Apple introduced the iPad in 2010, a touchscreen device with a display measuring 9.7 inches (24.6 cm) diagonally that bridges the gap between a laptop computer and a smartphone. It was about 0.5 inches (1.2 cm) thin and weighed 1.5 pounds (0.7 kg). The iPad operated with the same finger gestures as the iPhone. Videos could be viewed in high definition on the touch screen. Additionally, the iPad had such applications as iTunes built in and could run all iPhone applications. Apple developed its own e-book application, iBooks, as well as an online iBook store, in collaboration with five major publishers: Penguin, HarperCollins, Simon and Schuster, Macmillan, and Hachette.

iPad

The iPad, 2010.

In 2011, Apple launched iCloud, a cloud computing service where a user's apps, photographs, documents, calendars, and recently purchased music would be stored in iCloud and automatically updated across all of their devices. According to some analysts, iCloud is Apple's approach to displacing the personal computer as the primary means for storing data in the future.

After Jobs: Tim Cook as CEO and the first trillion-dollar company

In August 2011, due to ill health, Jobs resigned as CEO and was succeeded by Tim Cook, who died in October of cancer. Apple did not introduce any all-new products during the first years of Cook's tenure, but rather updated versions of previous products, such as the iPhone 4S, which included a personal assistant app, Siri (2011); the iPad Mini (2012); and the iPad Pro (2015), a large iPad intended for business use.

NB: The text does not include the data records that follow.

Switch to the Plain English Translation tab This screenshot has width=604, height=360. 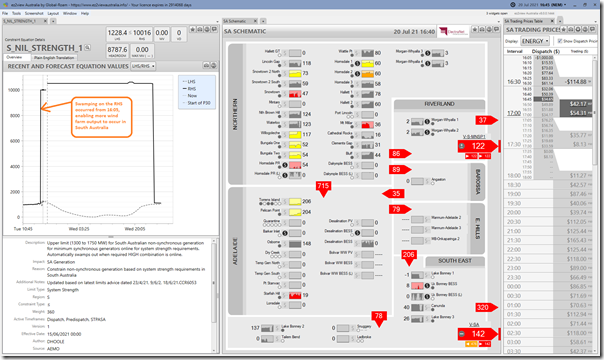coord(54,57)
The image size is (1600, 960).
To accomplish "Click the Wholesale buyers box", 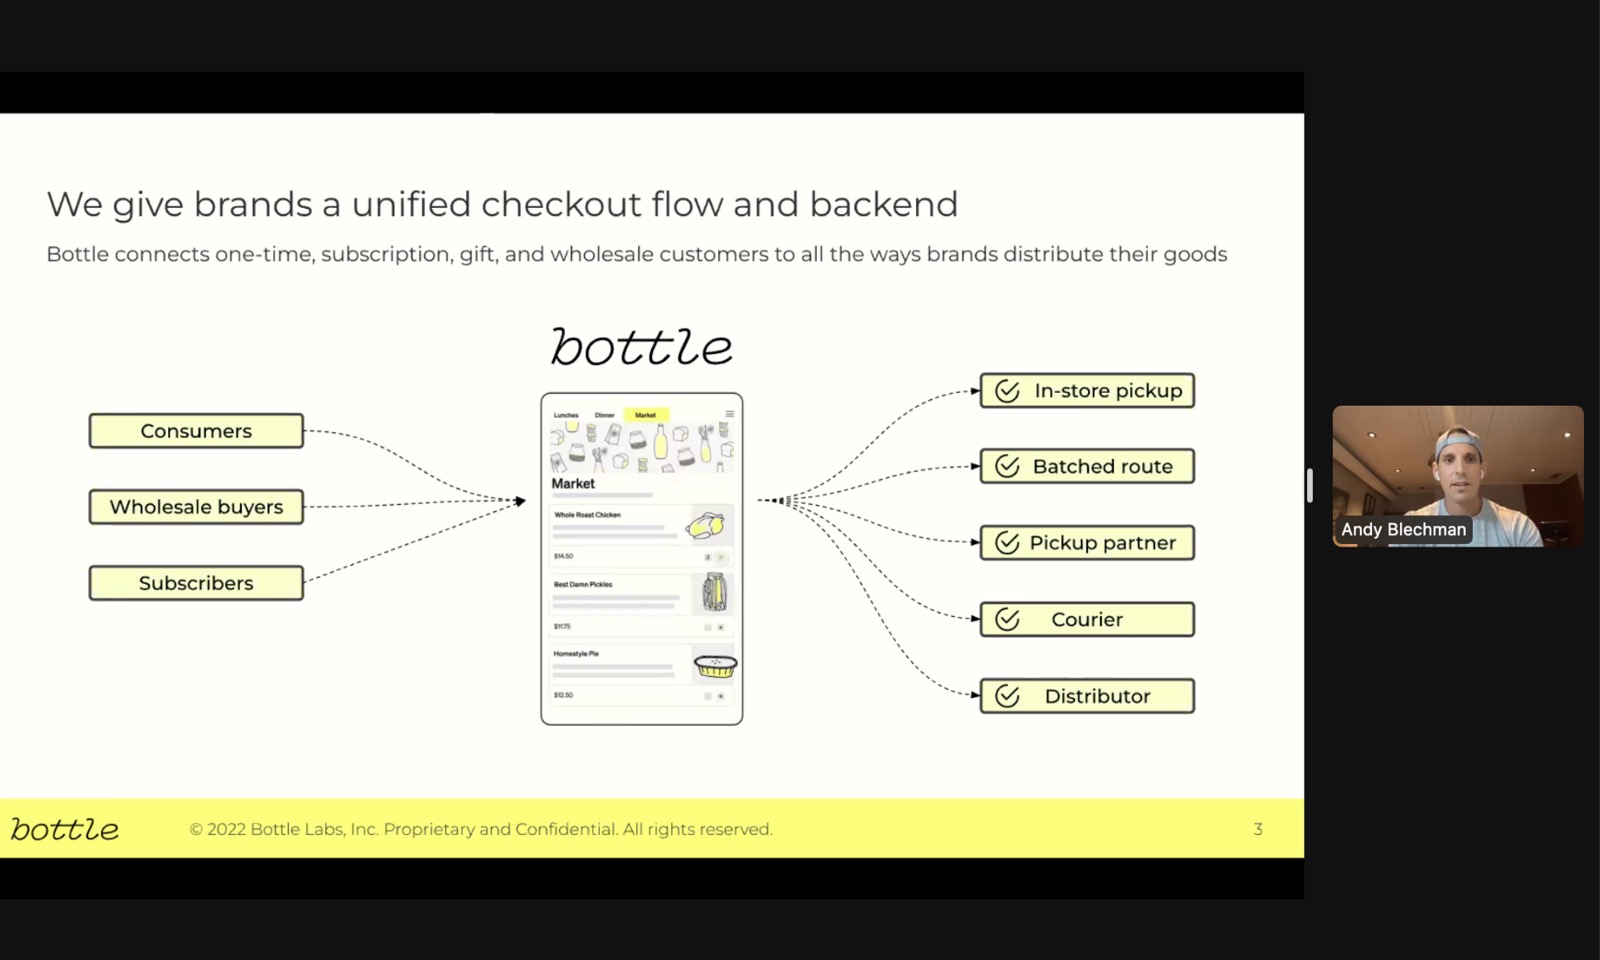I will [x=196, y=507].
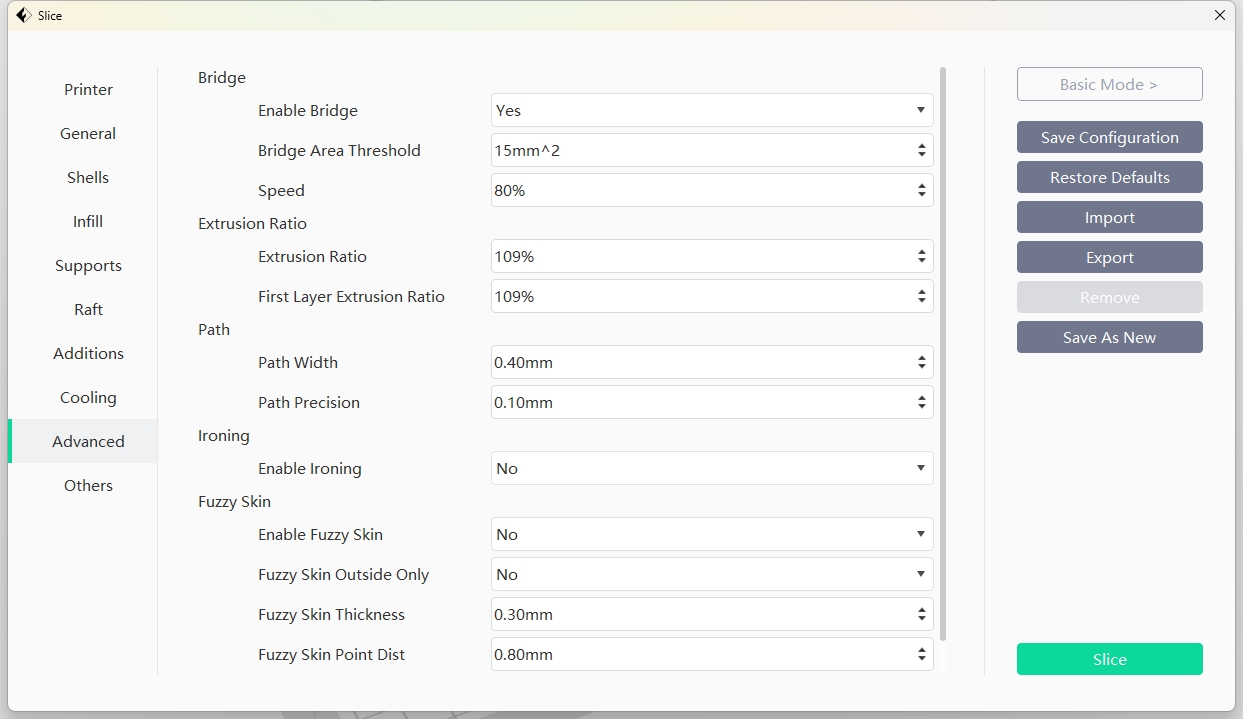Expand the Enable Ironing dropdown
1243x719 pixels.
(711, 469)
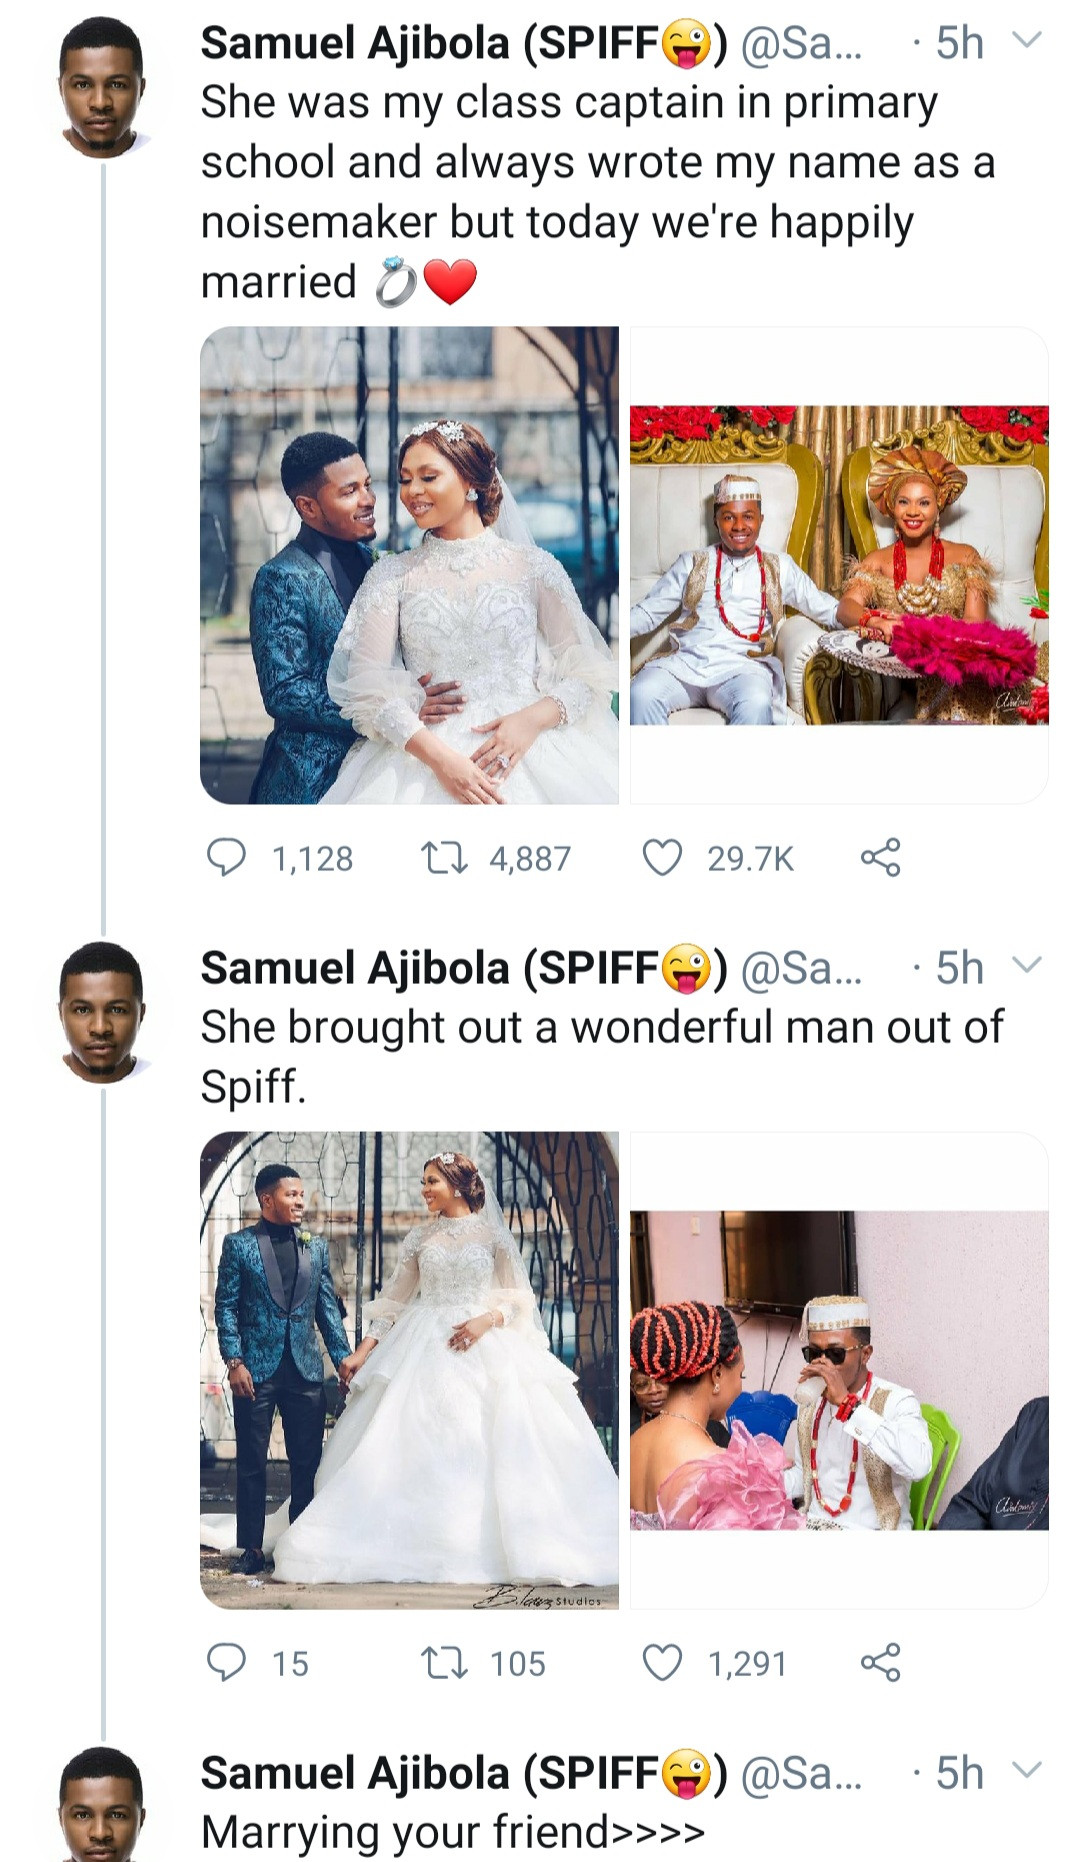The image size is (1080, 1862).
Task: Open options chevron on the first tweet
Action: point(1027,40)
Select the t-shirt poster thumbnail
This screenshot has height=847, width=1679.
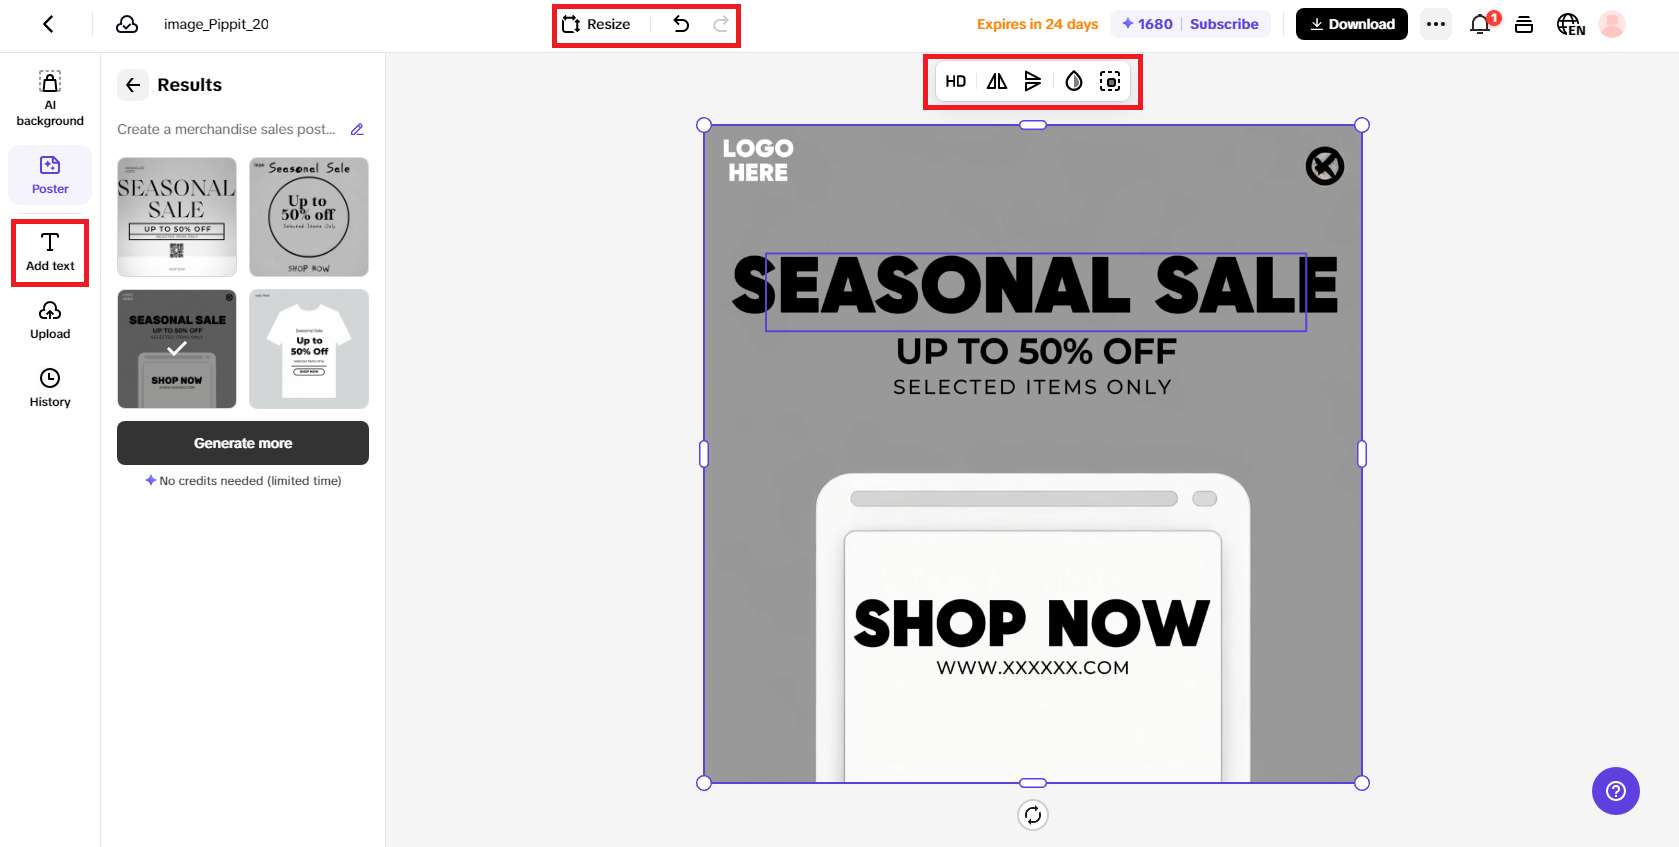[x=309, y=349]
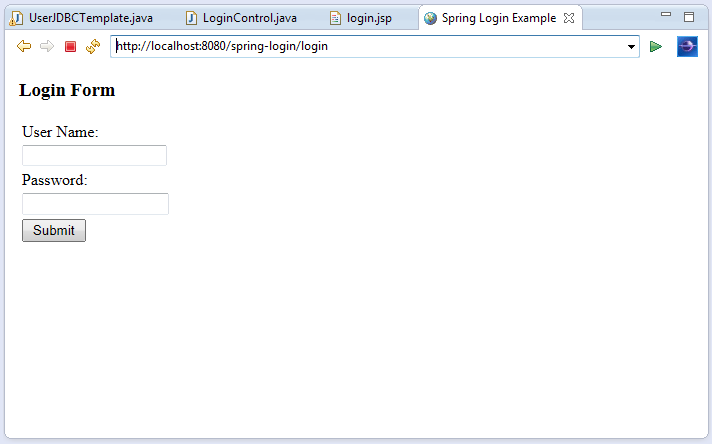Click the Submit button
The width and height of the screenshot is (713, 445).
[x=54, y=230]
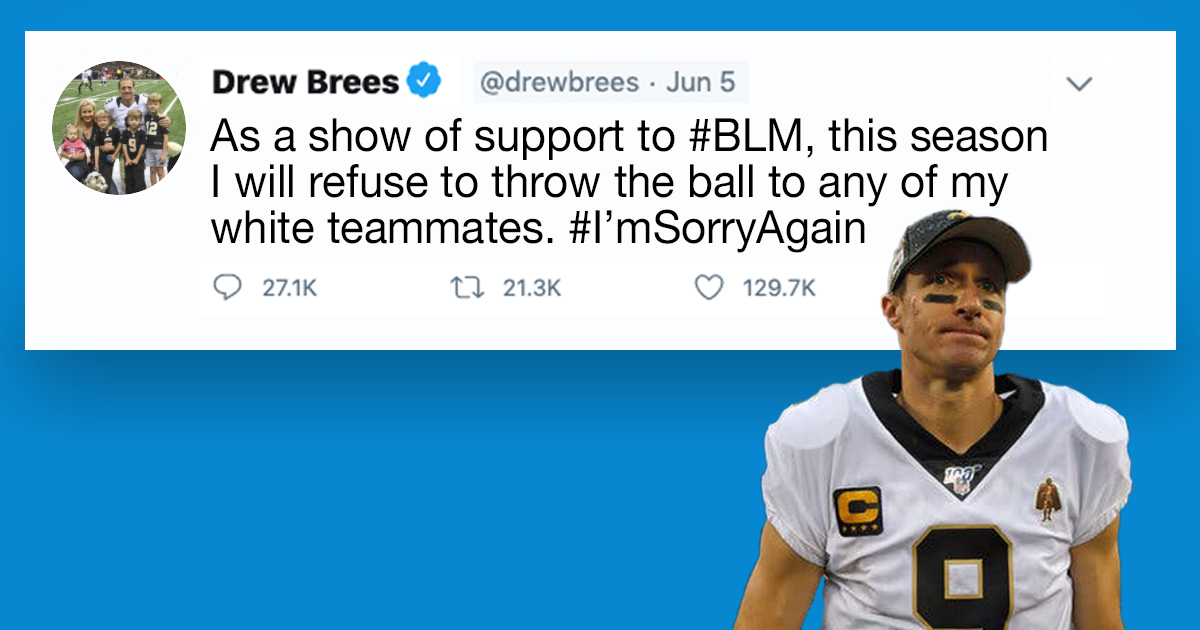
Task: Open the tweet options chevron dropdown
Action: coord(1079,84)
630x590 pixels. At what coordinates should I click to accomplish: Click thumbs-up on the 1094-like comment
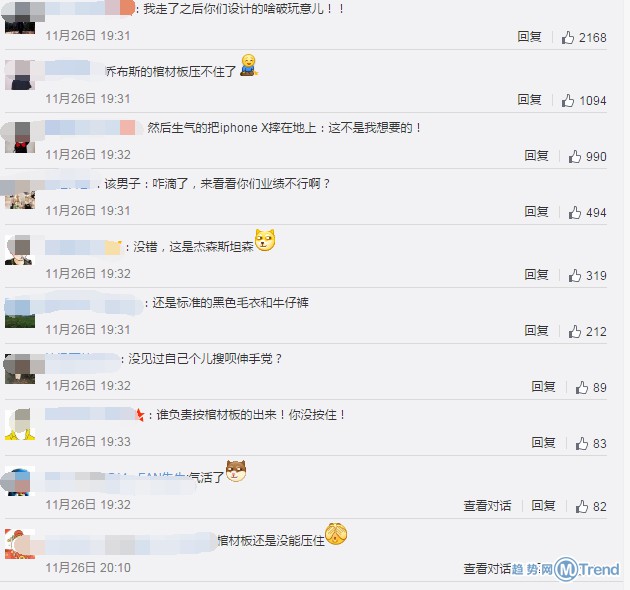[x=568, y=100]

Apple purchased Beats for $3 billion in 2014, its largest acquisition to date.

Apple introduced its first smartwatch in 2015. As Series 4, a redesign with an electrocardiogram (ECG) sensor was unveiled in 2018. In 2016, Apple introduced the AirPods, a set of wireless earphones that have become a top seller.

Apple became the first company to reach a valuation of one trillion dollars in 2018 thanks to the popularity of the iPhone. The company doubled that figure two years later.

Apple introduced the M1 microprocessor in 2020 for its Macintosh computers, which previously used Intel chips. It was one of the fastest microprocessors available at the time and was designed to be fast and consume less power than previous chips.